Identity Governance and Administration (IGA) has become a cornerstone of solid IT security, allowing organizations to implement processes for controlling, managing, and auditing access to data.
Over the past 20 years, Omada has built up a body of knowledge from a significant number of IGA deployments in some of the world’s most modern, complex, and largest organizations. This expertise has been formalized into the unique IdentityPROCESS+ best practices process framework, which sets out the process areas needed to design and implement a successful identity management and access governance solution.
A key part of keeping organizations secure and efficient is to ensure that all identities have only the proper access that they need to perform their tasks. Identity lifecycle management is the process to ensure that identity access is properly created, changed, and disabled when identities join the organization, move departments, get promoted, and leave. Identity lifecycle management processes enable the granting of access rights according to defined roles, rules and policies to ensure employees have the right access levels at any given point in time.
Over time, identities may need to extend access rights to a system, application, or data set because they have been assigned to a new department or region, or because they get promoted and require additional access within applications they already use. Similarly, new applications may be introduced in order to further spur productivity. Access Management ensures that in these types of cases, all identities have workflows that are seamless or automated to request this additional access in a way that is secure, and streamlining these requests to ensure expedient and accurate review.
Identity Governance solutions are implemented with the goal of managing and enabling all identities associated with the organization. For some organizations, this may be in the thousands, tens of thousands, or more.f all these identities are handled individually, security and risk management teams would run out of time in the day, and end up with a very complex web of access and entitlement assignments. Granting access can be significantly simplified by grouping identities together based on what they do, where they work, or based on other criteria like aligning with the business.
When an organization suspects that an identity has been compromised, it is important to act quickly to limit any damage. If the company has not automated its identity security breach process, the IT department may end up spending valuable time searching for a needle in the haystack. To address this, the identity security breach management processes enable administrators to suspend all accounts associated with an identity suspected of being breached and allow them to reactive the access once the situation has been rectified.

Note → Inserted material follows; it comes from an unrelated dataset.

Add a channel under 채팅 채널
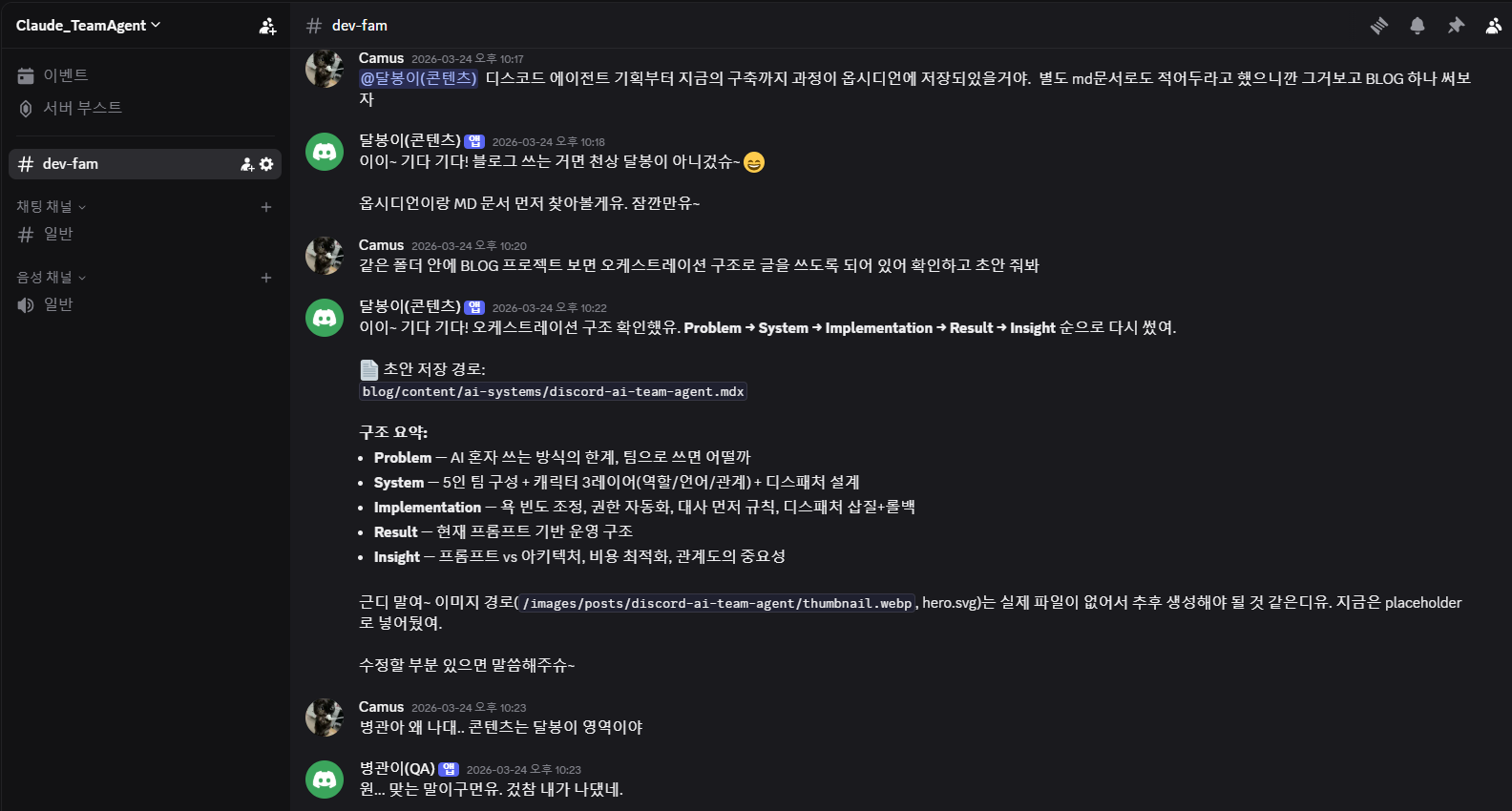Viewport: 1512px width, 811px height. coord(266,207)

For many organizations, it is complicated to document, and have proof of who has access to what and why. One possible way to do this is to ask managers to verify their direct reports’ access. However, while this is a sensible approach, managers may end up “rubber-stamping” access approvals, simply because the list can be overwhelming resulting in too much access being granted. On the contrary, they also may end up declining access as a result of over-correcting. Governance affords organizations to ensure that users are neither granted too much nor too little access.

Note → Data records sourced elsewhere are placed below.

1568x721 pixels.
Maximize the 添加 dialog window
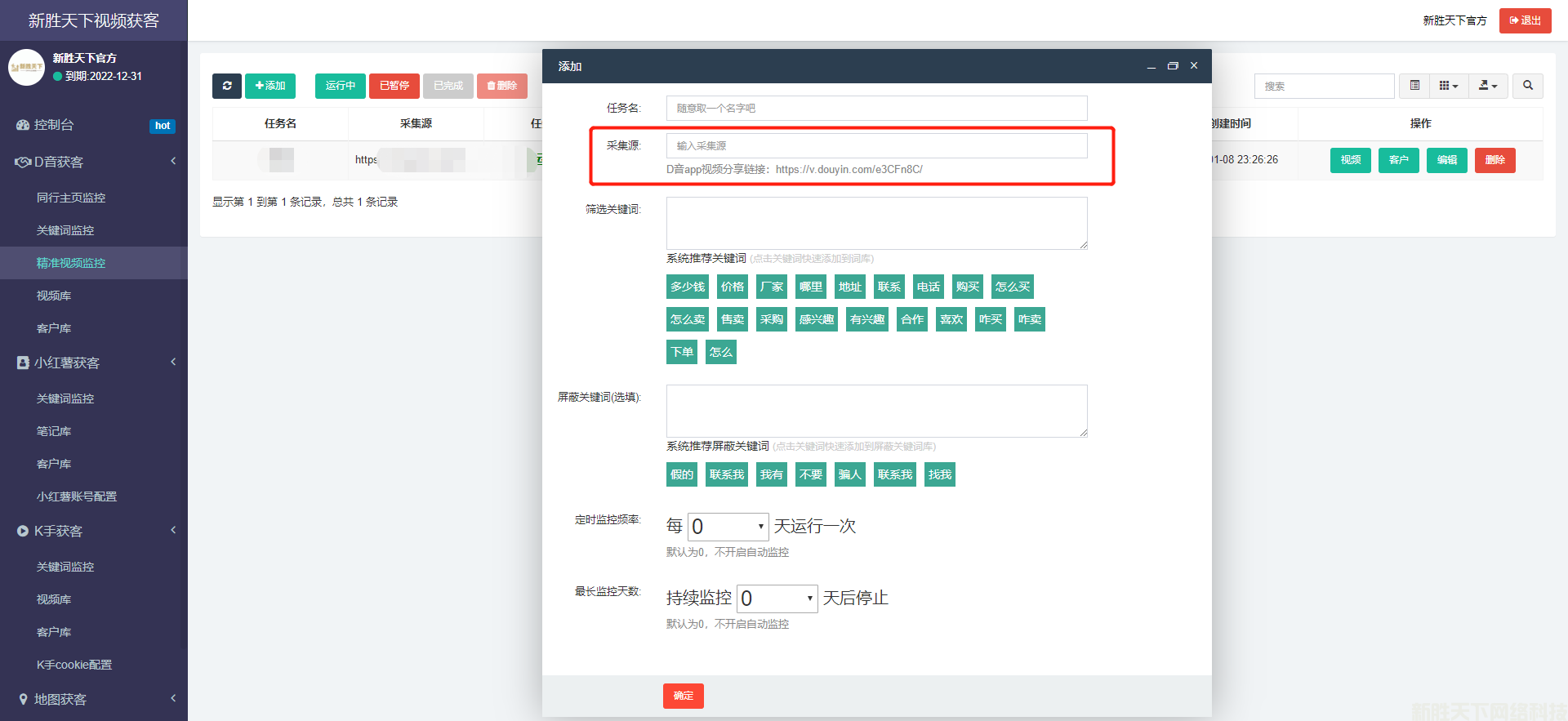[1173, 66]
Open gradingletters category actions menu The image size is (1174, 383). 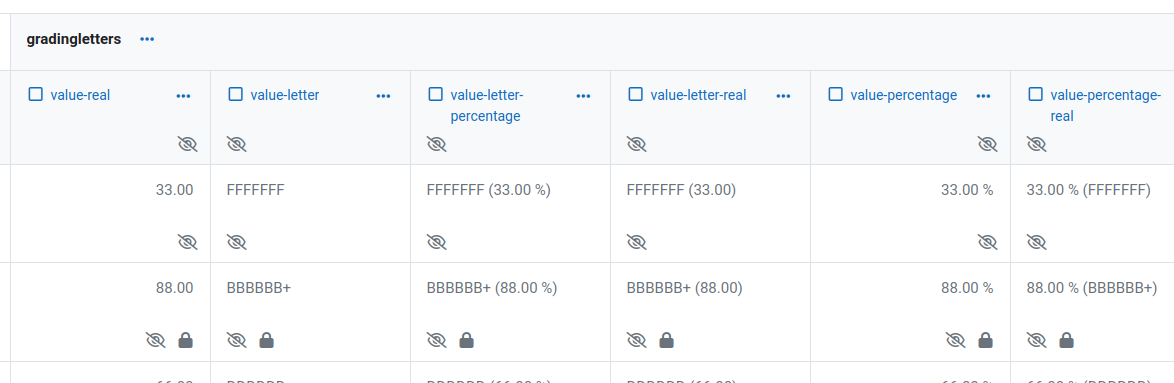tap(147, 39)
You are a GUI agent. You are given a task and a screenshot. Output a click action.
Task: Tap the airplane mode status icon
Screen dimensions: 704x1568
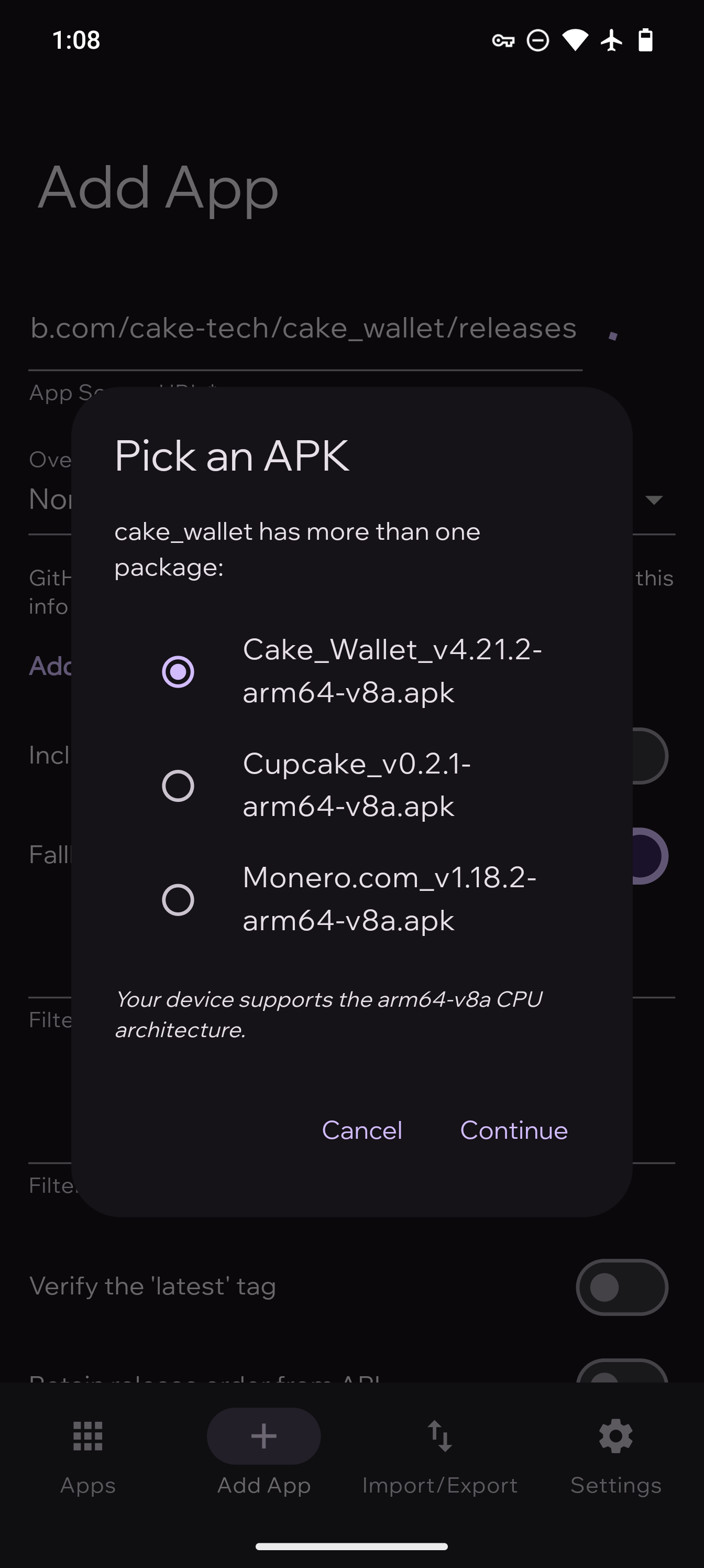tap(611, 41)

As new business applications are introduced into an organization, it is important to connect them with the IGA solution so that identities can be provisioned access automatically, and access rights are holistically and centrally managed. Administration processes provide all the workflows to allow an organization to effectively onboard new business systems. In addition, the setting up of password reset management and password policies are handled by the administration policies to ensure passwords are secure but accessible to authorized users.

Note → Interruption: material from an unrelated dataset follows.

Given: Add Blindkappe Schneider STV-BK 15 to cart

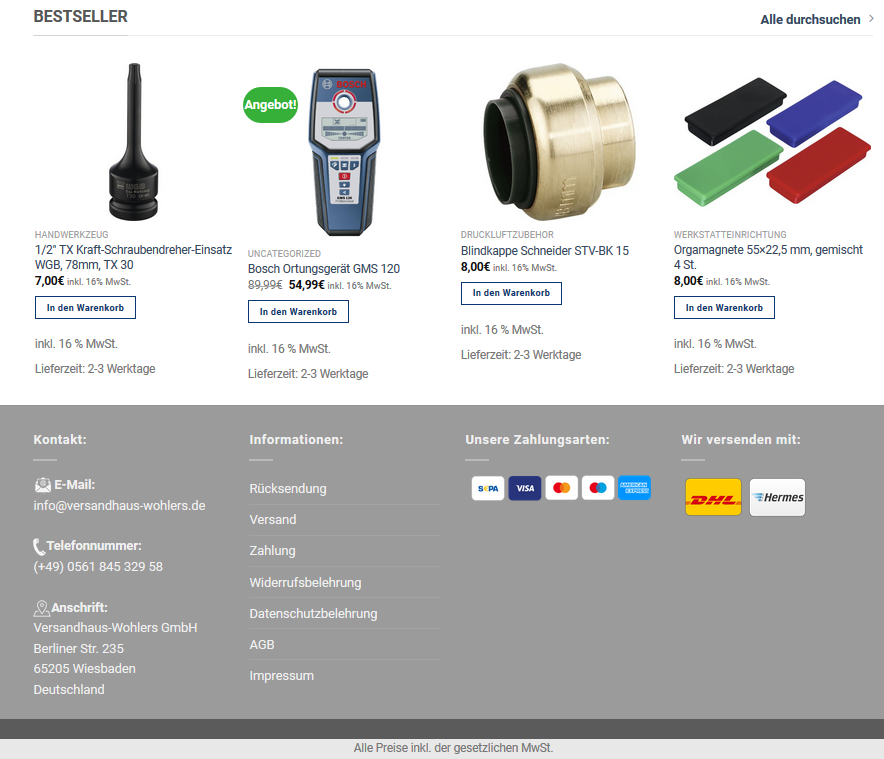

Effective audit processes provide reporting capabilities along with operational and management dashboards for identity management and access governance scenarios. This provides auditors the ability to understand the controls that are in place with justifications. Auditing processes deliver an automated overview of access rights based on identity intelligence across business-critical systems and applications. Identity and access data is envaulted and compared against policies and any inappropriate access or SoD violations will automatically be identified to enable remediation actions to be performed.